Lieber was charged in January 2020 as part of the U.S. Department of Justice's "China Initiative," which launched during former President Donald Trump's administration to counter suspected Chinese economic espionage and research theft.
President Joe Biden's administration has continued the initiative, though the Justice Department has said it is reviewing its approach.
Critics contend the initiative harms academic research, racially profiles Chinese researchers and terrorized some scientists. A Tennessee professor was acquitted by a judge this year following a mistrial, and prosecutors dropped charges against six other researchers.
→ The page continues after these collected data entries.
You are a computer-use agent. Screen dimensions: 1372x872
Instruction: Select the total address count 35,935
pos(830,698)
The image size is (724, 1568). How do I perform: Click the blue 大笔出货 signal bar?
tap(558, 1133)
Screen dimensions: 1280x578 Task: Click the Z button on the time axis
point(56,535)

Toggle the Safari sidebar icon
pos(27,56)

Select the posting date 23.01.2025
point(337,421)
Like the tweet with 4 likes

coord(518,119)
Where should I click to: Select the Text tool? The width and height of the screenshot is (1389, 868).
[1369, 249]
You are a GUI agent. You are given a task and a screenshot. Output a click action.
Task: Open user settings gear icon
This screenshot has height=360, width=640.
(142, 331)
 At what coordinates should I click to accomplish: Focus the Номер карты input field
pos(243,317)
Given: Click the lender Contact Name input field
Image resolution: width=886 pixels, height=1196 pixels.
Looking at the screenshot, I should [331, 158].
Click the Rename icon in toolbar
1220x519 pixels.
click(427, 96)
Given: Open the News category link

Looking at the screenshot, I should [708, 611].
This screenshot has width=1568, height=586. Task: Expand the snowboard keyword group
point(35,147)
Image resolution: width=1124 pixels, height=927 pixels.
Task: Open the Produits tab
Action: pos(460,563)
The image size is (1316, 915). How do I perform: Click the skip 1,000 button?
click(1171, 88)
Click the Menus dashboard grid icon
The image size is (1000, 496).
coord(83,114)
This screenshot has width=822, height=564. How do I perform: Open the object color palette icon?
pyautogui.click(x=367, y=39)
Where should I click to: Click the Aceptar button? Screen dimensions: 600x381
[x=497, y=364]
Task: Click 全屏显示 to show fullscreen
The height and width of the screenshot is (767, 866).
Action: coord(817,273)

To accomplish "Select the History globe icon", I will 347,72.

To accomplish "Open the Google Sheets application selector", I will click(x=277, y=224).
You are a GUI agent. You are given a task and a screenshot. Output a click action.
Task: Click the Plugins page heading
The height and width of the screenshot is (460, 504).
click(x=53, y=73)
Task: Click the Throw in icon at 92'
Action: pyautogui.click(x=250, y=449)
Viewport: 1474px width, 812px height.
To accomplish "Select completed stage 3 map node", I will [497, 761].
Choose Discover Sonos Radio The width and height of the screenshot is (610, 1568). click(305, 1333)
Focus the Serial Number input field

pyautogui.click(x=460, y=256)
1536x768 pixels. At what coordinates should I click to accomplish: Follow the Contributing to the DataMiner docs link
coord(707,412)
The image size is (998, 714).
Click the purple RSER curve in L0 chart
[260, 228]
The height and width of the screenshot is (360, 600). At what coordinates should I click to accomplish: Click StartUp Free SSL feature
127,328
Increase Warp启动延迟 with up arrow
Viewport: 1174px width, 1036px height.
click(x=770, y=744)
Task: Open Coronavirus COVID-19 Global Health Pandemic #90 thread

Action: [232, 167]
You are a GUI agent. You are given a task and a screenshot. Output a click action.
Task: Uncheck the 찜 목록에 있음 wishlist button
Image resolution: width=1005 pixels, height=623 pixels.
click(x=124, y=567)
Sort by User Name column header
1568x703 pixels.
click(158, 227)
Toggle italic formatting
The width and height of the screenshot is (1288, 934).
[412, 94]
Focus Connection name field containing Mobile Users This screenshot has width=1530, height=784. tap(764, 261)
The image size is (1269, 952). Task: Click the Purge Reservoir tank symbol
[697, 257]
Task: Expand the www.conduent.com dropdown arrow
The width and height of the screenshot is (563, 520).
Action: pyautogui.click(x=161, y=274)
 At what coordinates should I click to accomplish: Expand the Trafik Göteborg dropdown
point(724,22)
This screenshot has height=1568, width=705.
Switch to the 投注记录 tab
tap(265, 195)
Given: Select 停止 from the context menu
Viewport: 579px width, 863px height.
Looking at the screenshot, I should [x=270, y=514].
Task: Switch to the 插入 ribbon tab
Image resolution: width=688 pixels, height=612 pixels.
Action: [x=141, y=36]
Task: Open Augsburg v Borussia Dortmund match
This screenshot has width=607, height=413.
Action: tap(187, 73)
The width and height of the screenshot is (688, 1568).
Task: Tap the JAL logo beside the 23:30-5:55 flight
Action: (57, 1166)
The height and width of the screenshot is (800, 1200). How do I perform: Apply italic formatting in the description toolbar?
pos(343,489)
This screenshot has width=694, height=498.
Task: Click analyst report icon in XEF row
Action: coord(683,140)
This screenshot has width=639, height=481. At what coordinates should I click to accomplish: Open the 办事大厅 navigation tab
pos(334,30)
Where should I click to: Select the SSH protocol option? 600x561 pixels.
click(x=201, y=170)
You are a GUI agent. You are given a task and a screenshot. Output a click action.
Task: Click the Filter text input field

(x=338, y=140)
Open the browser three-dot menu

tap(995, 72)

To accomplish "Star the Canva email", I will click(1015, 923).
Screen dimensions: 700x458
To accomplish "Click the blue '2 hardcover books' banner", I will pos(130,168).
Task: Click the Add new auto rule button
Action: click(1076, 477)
Prosecutors said Lieber lied about his role in the Thousand Talents Program in response to inquiries from the U.S. Defense Department and the U.S. National Institutes of Health, which had awarded him $15 million in research grants.
During an interview with FBI agents following his arrest, Lieber said he was "younger and stupid" when he linked up with the Wuhan university and believed his collaboration would help boost his recognition.
That school agreed to pay him up to $50,000 per month plus $158,000 in living expenses, and he was paid in cash and deposits to a Chinese bank account, prosecutors said.
Lieber told the FBI he was paid between $50,000 and $100,000 in cash and that the bank account at one time contained $200,000.
But prosecutors said Lieber failed to report his salary on his 2013 and 2014 income tax returns and for two years failed to report the bank account.